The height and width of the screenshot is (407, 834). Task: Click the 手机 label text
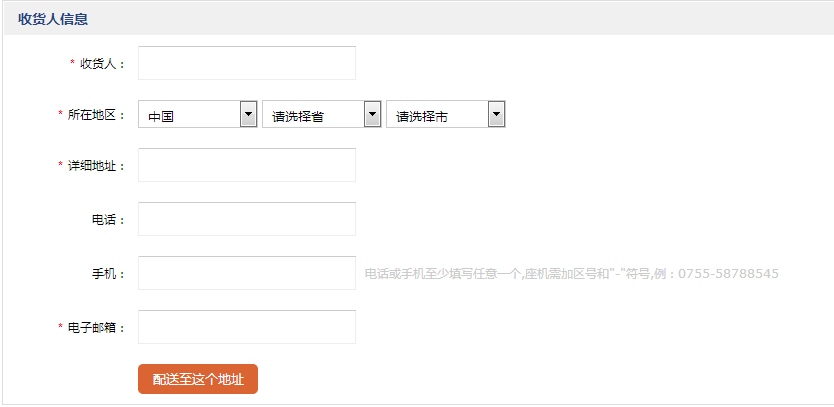(107, 274)
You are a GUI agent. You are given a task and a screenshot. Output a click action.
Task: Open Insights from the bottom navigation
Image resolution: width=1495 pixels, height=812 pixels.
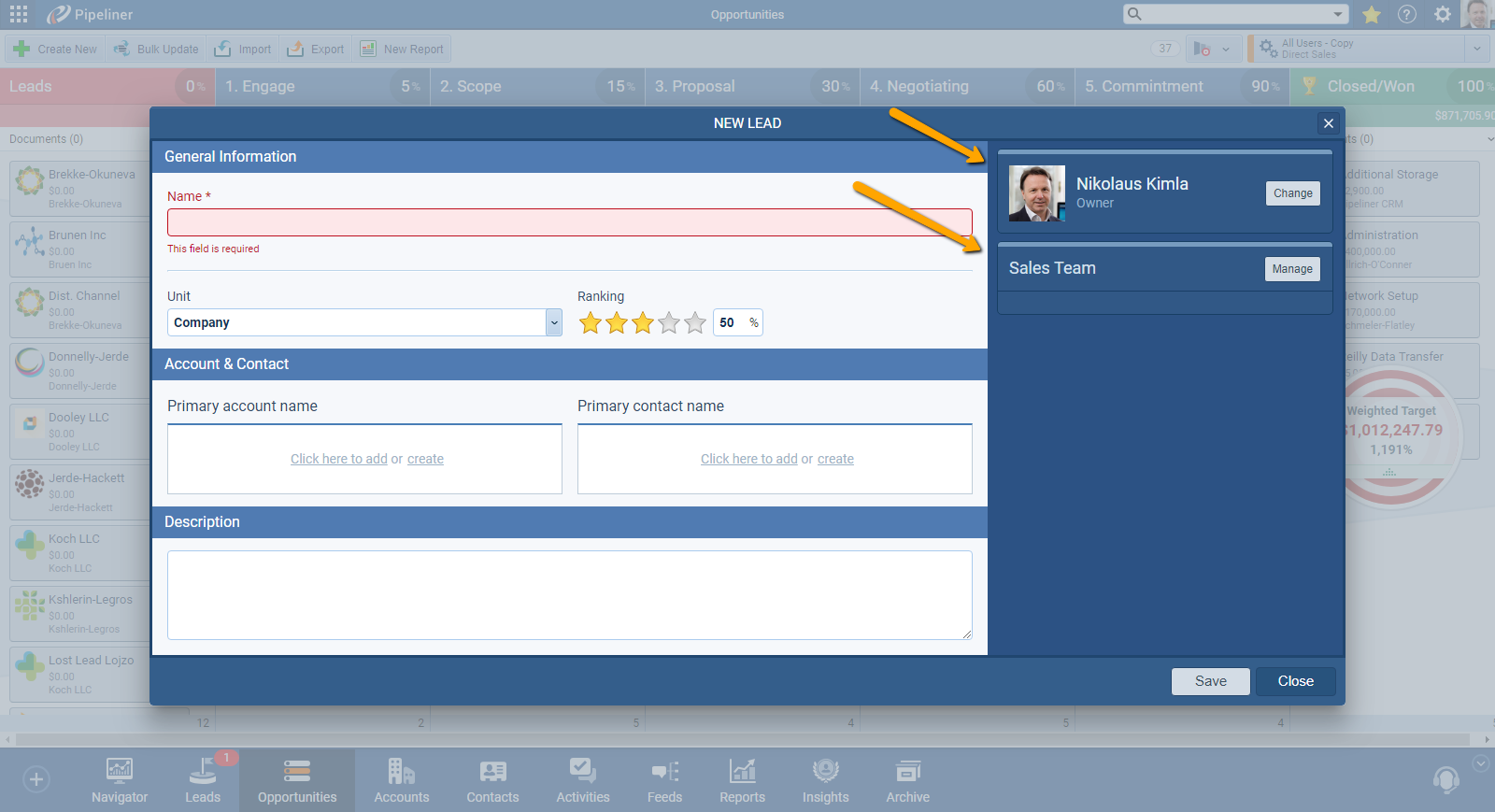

[TASK STATEMENT] Output only the lines from the line that contains "You are a GUI" through the end of the material, both ends included, and skip every picture.

[OUTPUT OF THE EXERCISE]
You are a GUI agent. You are given a task and a screenshot. Output a click action.
Task: Open Insights from the bottom navigation
Image resolution: width=1495 pixels, height=812 pixels.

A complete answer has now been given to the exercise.